On the heels of their recent $35M Series A financing, Silicon Quantum Computing (SQC) has announced their recent development – the Quantum Twins product. This new silicon quantum simulator is available directly to customers under contract. From quantum twins to climate models, this is a new technology that lets designers create quantum twins for many different two-dimensional problems. This is a big breakthrough in the rapidly advancing area of quantum computing.
The Quantum Twins technology is a key enabler of a fundamental new approach to solving complex material challenges. SQC team improvises clusters of ten to fifty phosphorus atoms to accomplish this. They build application-spec chips that can replicate all kinds of material states. This feature really comes to the fore when modeling the metal-insulator transition. This phenomenon presents a deep challenge for classical computers to imitate.
A Leap Forward in Quantum Simulation
SQC’s team ran an impressively successful demonstration with the new minutes on showcasing the quantum twin technology. They took on a very ambitious task – the metal-insulator transition in a 2D material. This new model is critical for expanding our understanding to intersecting social, economic, and environmental determinants of health. It allows us to study dynamics that would be infeasible for classical computers to simulate.
“Instead of using qubits, as you would typically in a quantum computer, we just directly encode the problem into the geometry and structure of the array itself.”

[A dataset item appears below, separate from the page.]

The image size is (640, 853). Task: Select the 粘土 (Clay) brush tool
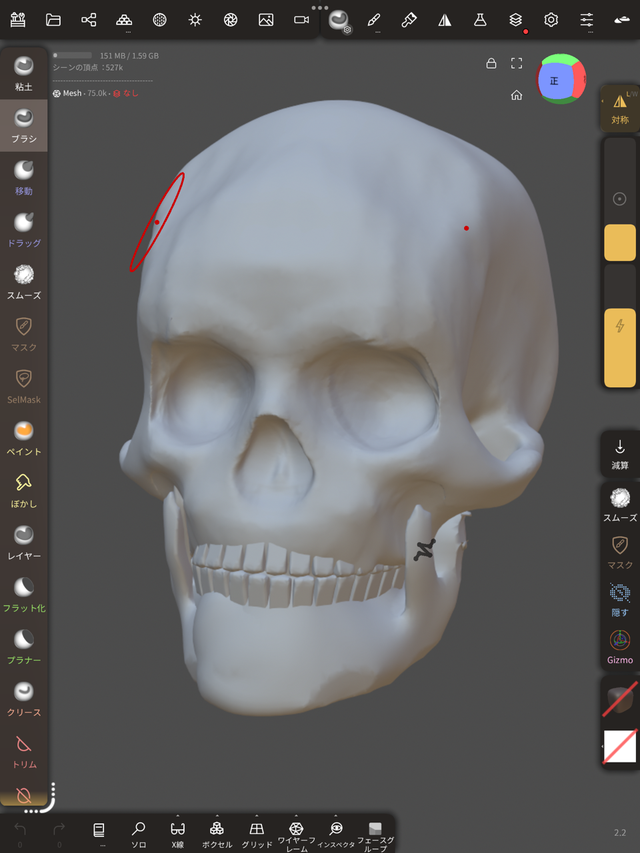pos(23,74)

Such an innovative approach paves the way for further research and application, especially in areas where large-scale simulation and modeling are most critical. The team has created an incredibly complex 38-stage process to pattern phosphorus atoms into a silicon substrate. This new approach ensures expressive and precise accuracy in their stunning simulations.
Building on Past Successes
Our Quantum Twins technology rests on the solid foundation established by Michelle Simmons. With her role as the founder of SQC, she has led academic research efforts in quantum computing for more than 25 years. Last year, Simmons’ team had an extraordinary accomplishment. They used a previous incarnation of their technology to run a simulation for a polyacetylene molecule that needed a whopping ten registers. The current model, though, uses a staggering 15,000 quantum dots to boost its performance.

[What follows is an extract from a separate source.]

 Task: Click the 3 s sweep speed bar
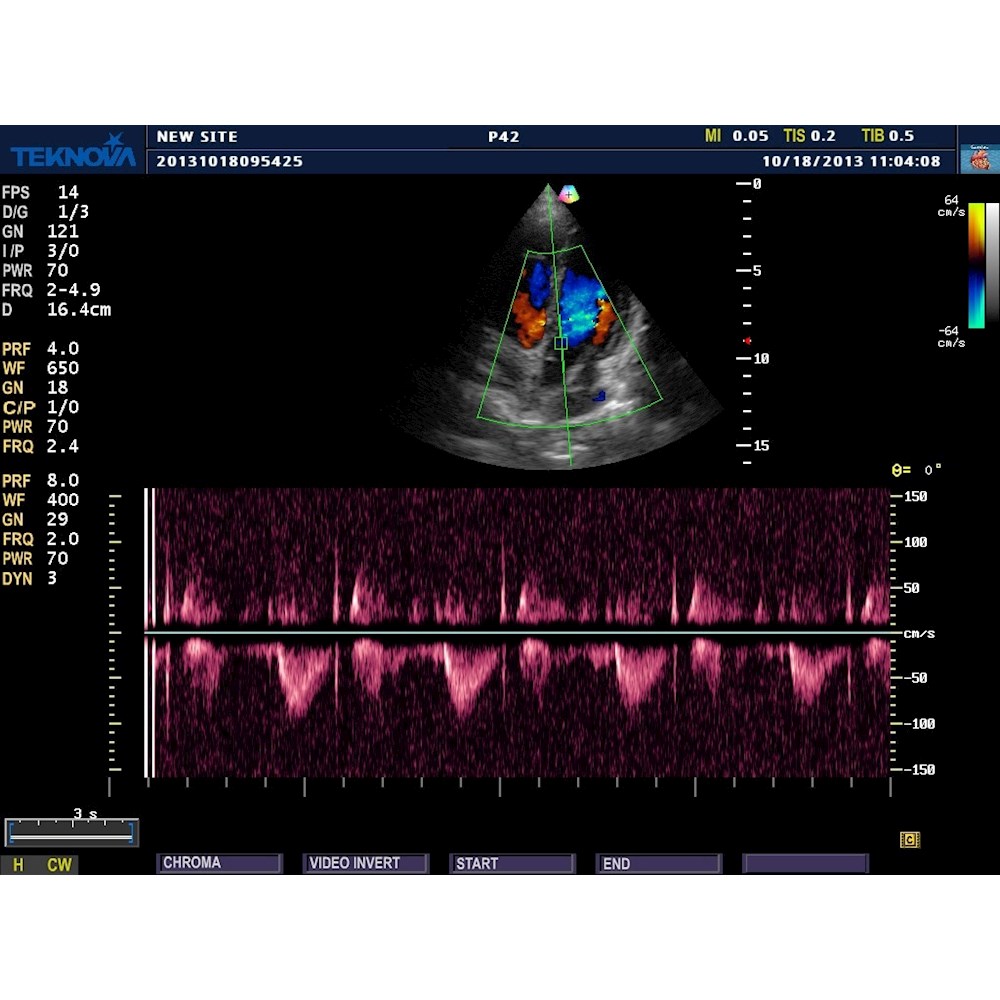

This clean environment is essential for the accurate functioning of quantum devices and reflects SQC’s commitment to high standards in quantum research.
“It’s done in ultra-high vacuum. So it’s a very pure, very clean system.”
Simmons sees big industrial use cases for Quantum Twins, especially in drug discovery. She explained,
Future Applications and Challenges
Gorman seconded her sentiments about their tech’s influence on big, high-stakes issues. He remarked,
“If you look at different drugs, they’re actually very similar to polyacetylene. They’re carbon chains, and they have functional groups. So, understanding how to map it [onto our simulator] is a unique challenge. But that’s definitely an area we’re going to focus on.”
They tell us that their technology, especially when paired with quantum computing, is uniquely positioned to tackle the complex regimes that have long stumped classical computing solutions. Gorman added,
“Now that we’ve demonstrated that the device is behaving as we predict, we’re looking at high-impact issues or outstanding problems.”
The team believes that their technology can navigate complex regimes that are traditionally difficult for classical computing solutions. Gorman added,
“That is the part which is challenging for classical computing. But we can actually put our system into this regime quite easily.”